The idea of a Falls Lake whitewater park is as old as the Falls Dam itself, built in the late 1970s. Its backers envision subtle changes to a 600-foot channel of the river beneath the dam – they want to use boulders and submerged structures to squeeze the river into three rapids and create swimming holes and standing waves, and to install easier access points, among other plans.
“Right now, there’s not a great place to access the Neuse River. This is going to be a gateway for really anybody to get into the river,” said Elizabeth Gardner, president of the nonprofit Falls Whitewater Park Committee, and a meteorologist for WRAL.
The city has flirted ever closer with the idea in the last decade, naming the park in long-term plans and even paying $150,000 to help flesh out the concept. The whitewater park wouldn’t, however, get any of the $92 million in parks spending up for a popular vote this fall.
The park’s advocates originally promised to raise the money themselves, so it wasn’t included in the original bond project list, according to city staff.
But the grant money the paddlers expected to raise had evaporated with the recession – and when they asked the council in June to increase the size of the new parks bond and pay for the park, they found themselves on the losing side of a battle of priorities.
“We’re sort of back to square one,” in terms of funding, Gardner said.
Arguing for a specialized facility, like a whitewater park, can be an upriver battle, even as they’ve appeared in municipalities across the country, according to Chuck Flink, a veteran parks consultant with Alta Planning + Design.
While Raleigh’s previous parks bonds have typically focused on new construction, the proposed new package would spend more than its predecessors on the rebuilding of aging community centers and other facilities, according to Raleigh parks staff.
“This is what stresses park and recreation people: Their revenues aren’t growing, and they’re being asked to address a more diversified offering,” Flink said.
A natural approach
Like Charlotte’s U.S. National Whitewater Center, the new Falls Lake facility would center on an aquatic obstacle course for boaters – though the parks are quite different in design.

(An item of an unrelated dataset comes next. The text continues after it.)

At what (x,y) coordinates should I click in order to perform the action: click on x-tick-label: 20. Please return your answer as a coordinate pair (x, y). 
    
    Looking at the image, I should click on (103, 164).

While Charlotte’s park is essentially a self-contained, concrete riverbed, the Falls park would be built into the existing river, and won’t feature a conveyer belt for the return trip.
Planners envision a park stretching from the base of the dam, with picnic tables and trail connections, down along the Neuse River, neighboring the site of the planned Forest Ridge adventure center.

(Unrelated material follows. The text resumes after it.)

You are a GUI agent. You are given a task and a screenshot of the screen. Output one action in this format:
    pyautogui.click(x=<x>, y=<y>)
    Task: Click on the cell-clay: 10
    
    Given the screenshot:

Paddlers already run the river below Falls dam, but it’s a fairly difficult stretch to navigate, and there’s rarely enough water coming off the dam to run it.

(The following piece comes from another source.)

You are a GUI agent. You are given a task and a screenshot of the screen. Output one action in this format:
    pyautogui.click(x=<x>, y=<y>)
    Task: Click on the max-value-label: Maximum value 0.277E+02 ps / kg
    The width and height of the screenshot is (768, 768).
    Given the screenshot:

The proposed park would make the rapids navigable at river flows of just 200 cubic feet per second, compared with five or 10 times that volume currently. Even with that improvement, the rapids will only be usable about 60 days per year, usually during the summer, Gardner said.
She acknowledged that she’s put in a lot of effort for a little stretch of river – but she thinks that an accessible, perfectly sculpted set of rapids and pools would open the Neuse to a new set of boaters, swimmers, tubers and others.
“It’s really going to be a place that a much wider segment of the community can enjoy. Really, we’re just river lovers,” she said.
And people are far more likely to support a specialized park if they understand it will be a good place to learn the activity, Flink said.
Gardner hopes that private donors might build a financial base for the park. Beyond that, sponsors might provide for some construction and maintenance costs (estimated at $34,000 per year), but the city doesn’t have a policy to allow such funding at parks, she said. The park also might pick up funding in a future budget, or from bond leftovers.
The park’s proponents want to see it free and open to the public. Current city plans call for construction within the next 10 years.
“I think this is something that could make a statement in North Raleigh,” said Councilwoman Mary-Ann Baldwin. “It would add a lot of diversity to our parks and recreation effort.”
Councilman Bonner Gaylord said the park could be part of the city’s effort to create a “product” attractive to a wide range of people.